Nestor stops me by raising the palm of his hand, “Just listen, listen,” and continues in his monotone voice, “in actual fact, there can be an infinite number of branes, but it is unlikely we will be able to verify this. Our knowledge is limited to two: the first, on which you were born, and the second on which you and I are now situated. The space itself, in which localized branes are floating, has apparently always existed – or at least for a very long time. Branes are born and die independently of each other, passing through cycles – let’s tentatively call them expansions and compressions. During each cycle there is a period of time known as the ‘window for life’: on your brane it was composed of – or to this day continues to be composed of – several billion of your planetary years. We know of only one place where intelligent life has developed to a significant level – your planet on which your mind, Theo, and the minds of many of those with whom you will meet in the new world were formed.”
“And what about yours?” I raise my eyebrows inquiringly.
“We’re not going to talk about me today,” Nestor replies dryly. “Now listen and don’t interrupt!
“A couple of words about space itself – it, by the way, has been given different names,” he continues. “Just basic ‘space,’ or ‘metaspace,’ as you used to sometimes call it, or even ‘metabrane’ – meaning that it’s possibly embedded into some more global structure. The latter seems an unjustified complication to me, but the term has caught on, and we may as well use it too. At least two fundamental fields – gravity and the field of the conscions – are globaclass="underline" their particles can travel from one individual brane to another. It is the existence of these forces, gravitational primarily, that is responsible for the unexplained cosmological phenomena noted in your time. And I stress: there are grounds to surmise that it is specifically the metabrane, and the metabrane alone, that emits the conscions predicted by you. This is important – very, very important!

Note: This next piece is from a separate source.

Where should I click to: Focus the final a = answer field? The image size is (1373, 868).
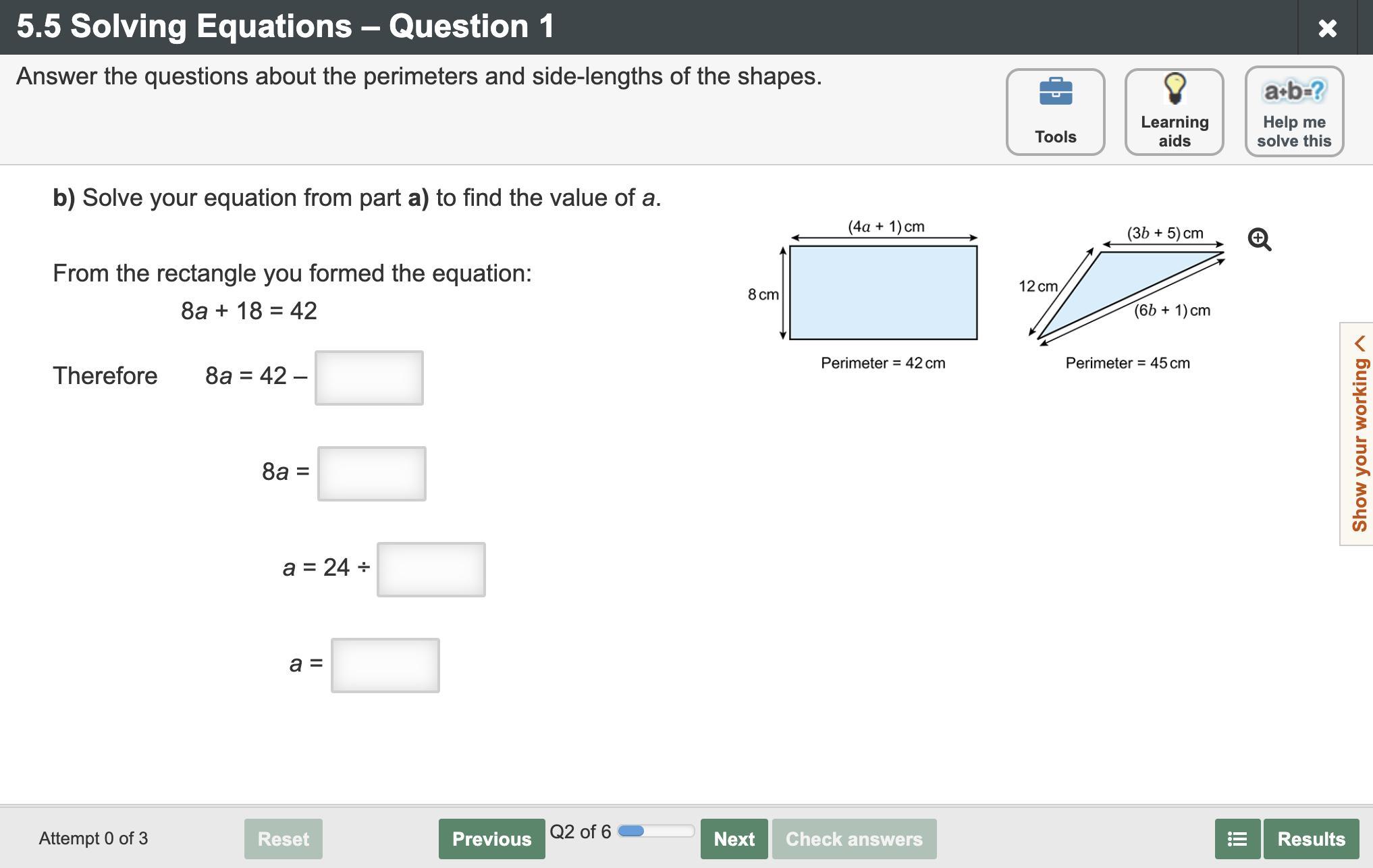coord(385,666)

“Very important,” Nestor repeats, moving his lips strangely. “But let us go further: unfortunately, we don’t have any control over the global fields. We can’t send information to other branes; we cannot create messages to our former lives – or our next ones if they exist. We don’t know whether your descendants are trying to contact us or not. It appears to be fundamentally prohibited: the metaspace is a strict censor of the trajectories along which the interbrane particles can move. There is only a limited set of possible directions of movement and there is global time – you cannot argue with it, and you can’t turn it back. It’s impossible to estimate the size of the whole of space, and we have only fragmentary ideas about its geometry – although we have managed to achieve something there. The main thing we do know is its variability: at any scale, the curvature of the global space changes constantly and with considerable amplitude. This, naturally, is reflected somehow onto the local universes, on their structure and properties – and onto their intelligent life: if it exists, of course. We can say that all of us, indirectly or directly, depend on the geometric quirks of the metabrane, but we will discuss the details of this dependence later. For now, we need only note that it borders directly on any of the points of all the local worlds. From the inside, your universe seemed like a large sphere or perhaps something torus shaped, but, from a global point of view, it is more like a long thread packed into a tangled ball or another complex but compact structure. Local branes seem to float in space, like balls of yarn in an ocean: throw a ball into the water, and every facet of it will become wet. They themselves might appear very distant from each other, looking from the inside, but still might be extremely close – imagine a tangled ball made up of a multitude of different-colored threads. You can move along one of the threads for a billion years not knowing there are others nearby – although, to be fair, there is no way to jump from one to another nonetheless… All in all, you need to remember: in the models of the world, different forms and structures are possible, but the metabrane is always nearby, and this, as you will later understand, is our greatest blessing!”
3
Multidimensional physical object located in a higher-dimensional space. Branes are analogous to the strings of string theory.